9. Don’t e-prescribe all the time. Giving a paper prescription is like giving a ticket that increases the likelihood that the patient will get their medicine. Only folks with better English and knowledge of how a pharmacy works can find the right window and say “my doctor emailed a prescription.” Modern e-prescribing glitches don’t help either. For OTCs, give a written prescription also, adding a note asking the staff to show the patient the product.
10. Use props. Mine include empty pill bottles, inhalers, all manner of OTCs, children Ibuprofen with syringe, an OCP pack, frying pans with too much vs appropriate amounts of oil, a toothbrush, and even an LH surge kit. Patients can snap a pic and show it to the store clerk.
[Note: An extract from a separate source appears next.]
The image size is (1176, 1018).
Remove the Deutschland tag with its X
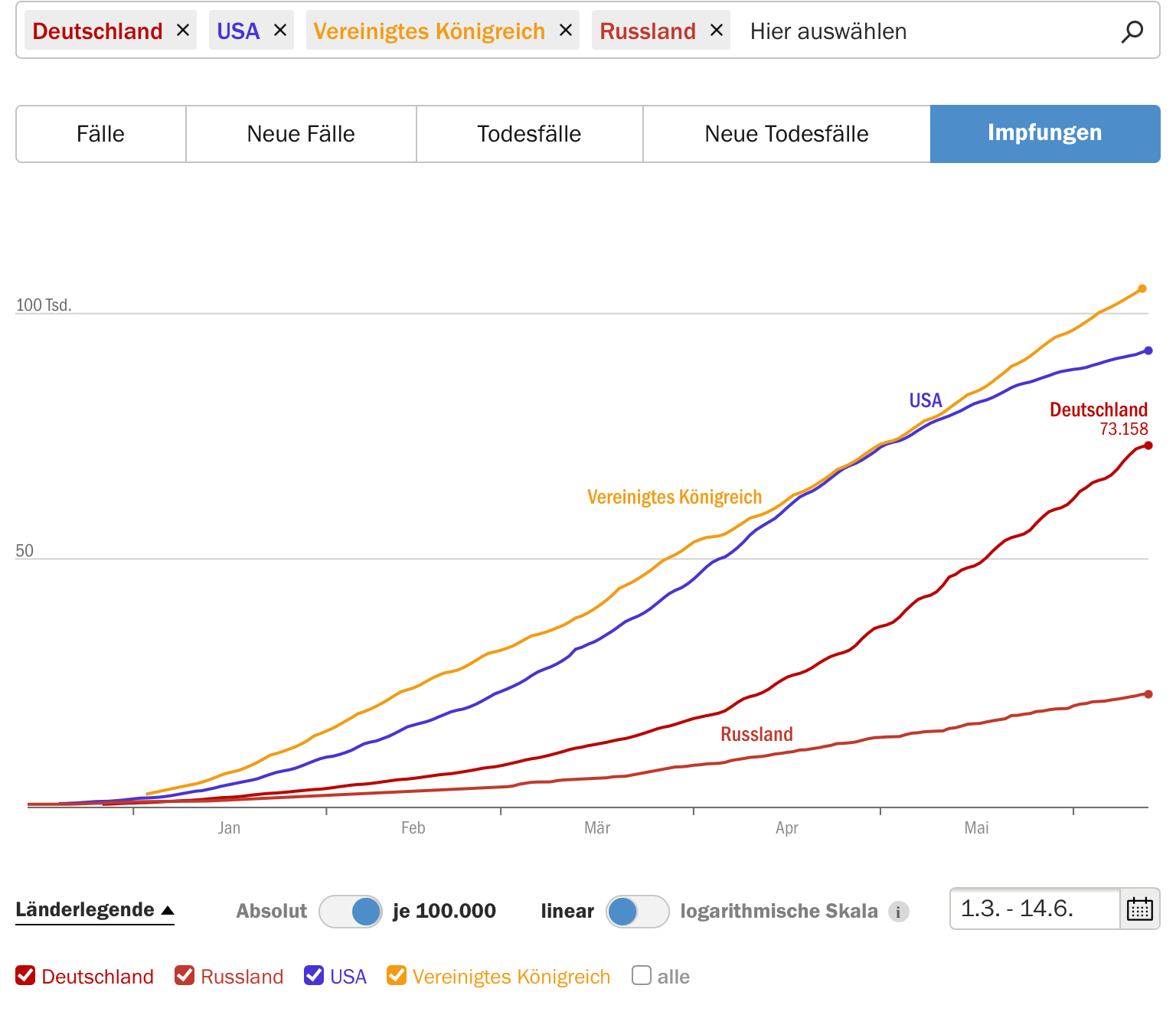[x=182, y=31]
When props fail, we use google images: search “herniated disc” and you can show everything from physiology to treatment real quick.
11. Give the patient what they want. This means have a scale set to kilograms, lower your threshold for giving antibiotics (they’re OTC in some countries), give trigger point injections because injections are perceived more powerful, have a lower threshold for x-rays or labs, or give a placebo IV of NS because IVs are considered strong medicine. Of course you should try to educate the patient otherwise, and not always give in. But sometimes if you don’t do these things, the patient may think you are an inferior provider, and then go to the ER, who will do all of the above and more. Cultural competence sometimes conflicts with evidence based medicine. Still, not all visits demand action, and many consider it therapeutic just to have a provider listen to and examine them.
12. Allow family or friends to translate. We find most patients prefer bringing their own helper, because the helper can then take the patient to the pharmacy, can repeat the plan of care that night, or can be contacted later with lab results. When a patient shows up without a helper, we have the next best thing: a cadre of local interpreters who are still better than phone interpreters, because they have local knowledge. Ours are mostly health students, who we sign HIPAA agreements with. We do subscribe to language line for the very rare situations when the issue is personal and we can’t get ahold of one of our students. We try to have a female interpreter (and provider) if the patient is a conservative woman.
13. Wait to get personal. It is respectful to ask a patient’s background, but don’t push it. Some are trying to forget a rough past, some may worry that you support whoever they were fighting, and others may find it racist if they can’t just blend in and be American. Wait a few visits before asking too much.
14. Build a prayer room. If you serve practicing Muslims (e.g., most Somalis), you should have a designated prayer area plus at least a sink.
15. Avoid polyprovider syndrome. Using multiple rotating providers to cut costs in underserved medicine may seem smart, but really just creates a circus of dropped care, results in worse outcomes, and doesn’t actually save money. Continuity of care is even more important when you have cultural barriers to overcome, and making friends with neighboring providers helps too.
This is not an exhaustive discussion, and I welcome other tips. Also, many of these ideas can improve any practice setting. Cultural competence in medicine does not mean forcing patients to learn your culture (e.g., “they should learn to keep appointments”), it means adapting as much as possible to meet theirs.